But opportunities to experience this alternative to traditional housing are getting harder to find in Southern California. As the price of living on land has continued to rise, the costs of living on water have remained comparatively affordable. And demand for slips for "live-aboards" -- the nickname for the people who live full time on boats and for those boats themselves -- remains high at a time when local marinas are limiting them.

"I've pretty much stopped accepting new live-aboards," said Horia Ispas, dock master of three marinas in Marina del Rey. "I haven't written them off entirely, but unless it's a big boat with its own bathroom and things, I'm staying away from them."

Some of the people who use live-aboards as low-cost housing have blighted marinas in recent years, Ispas said. "We've had problems."

For that reason, some other marinas in such places as Marina del Rey and Newport Beach have stopped accepting live-aboards altogether.

"Most of the marinas here, if not all of them, are phasing out live-aboards," said Chris Miller, who works for the Harbor Resources Department of Newport Beach. The city, however, still allows live-aboards on offshore moorings that are rented as places to berth boats.

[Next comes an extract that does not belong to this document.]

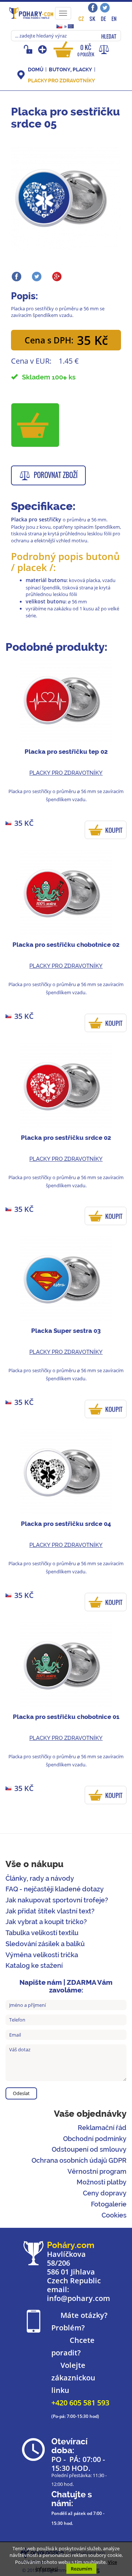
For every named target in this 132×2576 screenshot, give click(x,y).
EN (114, 18)
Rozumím (81, 2568)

Although Newport Beach allows up to 51 live-aboards at its offshore moorings, only about 30 boat owners currently opt for this rugged lifestyle. With no access to electricity at a dock, most mooring live-aboards generate their own power with solar panels. Residents must regularly bring their boats to pump-out stations to empty sewage holds. To get to and from the shore, they use dinghies like other people use cars. Despite the inconveniences, some wouldn't have it any other way.